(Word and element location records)
⟨
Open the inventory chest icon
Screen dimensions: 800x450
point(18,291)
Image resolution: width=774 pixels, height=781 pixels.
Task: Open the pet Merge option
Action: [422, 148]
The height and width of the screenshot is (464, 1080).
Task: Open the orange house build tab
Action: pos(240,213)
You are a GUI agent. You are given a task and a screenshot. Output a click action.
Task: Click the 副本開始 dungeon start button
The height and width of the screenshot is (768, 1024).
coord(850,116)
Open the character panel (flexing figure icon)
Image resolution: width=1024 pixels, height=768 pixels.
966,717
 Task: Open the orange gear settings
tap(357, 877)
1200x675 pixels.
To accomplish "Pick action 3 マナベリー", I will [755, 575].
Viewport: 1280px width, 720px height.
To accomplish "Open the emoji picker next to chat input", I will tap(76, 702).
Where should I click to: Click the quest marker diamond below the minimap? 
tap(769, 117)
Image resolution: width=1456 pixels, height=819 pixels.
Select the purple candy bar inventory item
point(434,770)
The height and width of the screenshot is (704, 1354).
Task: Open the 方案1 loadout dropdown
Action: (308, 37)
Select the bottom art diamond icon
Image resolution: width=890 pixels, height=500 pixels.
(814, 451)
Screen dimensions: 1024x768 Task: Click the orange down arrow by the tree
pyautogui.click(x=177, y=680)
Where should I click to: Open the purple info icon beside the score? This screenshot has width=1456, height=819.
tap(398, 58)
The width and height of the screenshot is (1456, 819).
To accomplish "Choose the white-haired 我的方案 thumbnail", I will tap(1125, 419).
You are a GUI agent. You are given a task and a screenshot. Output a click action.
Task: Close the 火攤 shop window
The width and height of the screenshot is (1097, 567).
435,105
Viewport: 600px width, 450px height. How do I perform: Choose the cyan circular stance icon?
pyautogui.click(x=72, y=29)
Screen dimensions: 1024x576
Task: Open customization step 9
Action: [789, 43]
⟩
_What the task requires_
Reproduce the entries above with every instance of "purple" swapped for "violet", keeping all other text the same.

_In response_
Open the inventory chest icon
Screen dimensions: 800x450
point(18,291)
Image resolution: width=774 pixels, height=781 pixels.
Task: Open the pet Merge option
Action: [422, 148]
The height and width of the screenshot is (464, 1080).
Task: Open the orange house build tab
Action: pos(240,213)
You are a GUI agent. You are given a task and a screenshot. Output a click action.
Task: Click the 副本開始 dungeon start button
The height and width of the screenshot is (768, 1024).
coord(850,116)
Open the character panel (flexing figure icon)
Image resolution: width=1024 pixels, height=768 pixels.
966,717
 Task: Open the orange gear settings
tap(357, 877)
1200x675 pixels.
To accomplish "Pick action 3 マナベリー", I will [755, 575].
Viewport: 1280px width, 720px height.
To accomplish "Open the emoji picker next to chat input", I will tap(76, 702).
Where should I click to: Click the quest marker diamond below the minimap? 
tap(769, 117)
Image resolution: width=1456 pixels, height=819 pixels.
Select the violet candy bar inventory item
point(434,770)
The height and width of the screenshot is (704, 1354).
Task: Open the 方案1 loadout dropdown
Action: (308, 37)
Select the bottom art diamond icon
Image resolution: width=890 pixels, height=500 pixels.
(814, 451)
Screen dimensions: 1024x768 Task: Click the orange down arrow by the tree
pyautogui.click(x=177, y=680)
Where should I click to: Open the violet info icon beside the score? This screenshot has width=1456, height=819.
tap(398, 58)
The width and height of the screenshot is (1456, 819).
To accomplish "Choose the white-haired 我的方案 thumbnail", I will tap(1125, 419).
You are a GUI agent. You are given a task and a screenshot. Output a click action.
Task: Close the 火攤 shop window
The width and height of the screenshot is (1097, 567).
435,105
Viewport: 600px width, 450px height. How do I perform: Choose the cyan circular stance icon?
pyautogui.click(x=72, y=29)
Screen dimensions: 1024x576
Task: Open customization step 9
Action: [789, 43]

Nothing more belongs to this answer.